◆ THE TASK:
Take the data from its first line. Print each line exactly until the line containing "You are a computer-use" has been printed too.

◆ RECORDS FOR THE TASK:
┏━━
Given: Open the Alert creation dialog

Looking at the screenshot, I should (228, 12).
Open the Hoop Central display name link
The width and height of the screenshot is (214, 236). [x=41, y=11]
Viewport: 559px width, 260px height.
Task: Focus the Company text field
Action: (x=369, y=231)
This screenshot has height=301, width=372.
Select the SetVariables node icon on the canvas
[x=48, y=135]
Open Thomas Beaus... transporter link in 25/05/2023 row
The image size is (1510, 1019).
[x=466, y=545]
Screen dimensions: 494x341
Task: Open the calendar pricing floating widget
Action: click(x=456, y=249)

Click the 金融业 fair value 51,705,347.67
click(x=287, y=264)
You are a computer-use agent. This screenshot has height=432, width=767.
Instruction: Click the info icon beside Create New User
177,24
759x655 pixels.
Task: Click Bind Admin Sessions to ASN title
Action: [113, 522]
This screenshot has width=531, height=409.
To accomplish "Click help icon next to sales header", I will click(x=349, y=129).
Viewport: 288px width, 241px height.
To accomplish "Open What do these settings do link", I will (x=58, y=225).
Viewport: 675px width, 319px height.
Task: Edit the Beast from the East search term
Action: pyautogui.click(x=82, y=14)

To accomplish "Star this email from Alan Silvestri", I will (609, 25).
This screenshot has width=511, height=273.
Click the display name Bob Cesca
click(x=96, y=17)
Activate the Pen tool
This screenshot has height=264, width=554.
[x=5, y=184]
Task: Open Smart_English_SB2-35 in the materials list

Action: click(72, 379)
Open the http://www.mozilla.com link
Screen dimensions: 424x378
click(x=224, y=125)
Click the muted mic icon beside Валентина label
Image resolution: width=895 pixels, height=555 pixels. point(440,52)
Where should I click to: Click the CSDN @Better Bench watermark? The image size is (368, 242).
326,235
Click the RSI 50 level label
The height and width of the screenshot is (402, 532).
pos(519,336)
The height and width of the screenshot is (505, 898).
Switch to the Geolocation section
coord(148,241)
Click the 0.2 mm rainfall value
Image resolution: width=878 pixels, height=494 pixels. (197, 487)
┗━━
◆ RESPONSE TO THIS EXERCISE:
Given: Open the Alert creation dialog

Looking at the screenshot, I should (228, 12).
Open the Hoop Central display name link
The width and height of the screenshot is (214, 236). [x=41, y=11]
Viewport: 559px width, 260px height.
Task: Focus the Company text field
Action: (x=369, y=231)
This screenshot has height=301, width=372.
Select the SetVariables node icon on the canvas
[x=48, y=135]
Open Thomas Beaus... transporter link in 25/05/2023 row
The image size is (1510, 1019).
[x=466, y=545]
Screen dimensions: 494x341
Task: Open the calendar pricing floating widget
Action: click(x=456, y=249)

Click the 金融业 fair value 51,705,347.67
click(x=287, y=264)
You are a computer-use agent. This screenshot has height=432, width=767.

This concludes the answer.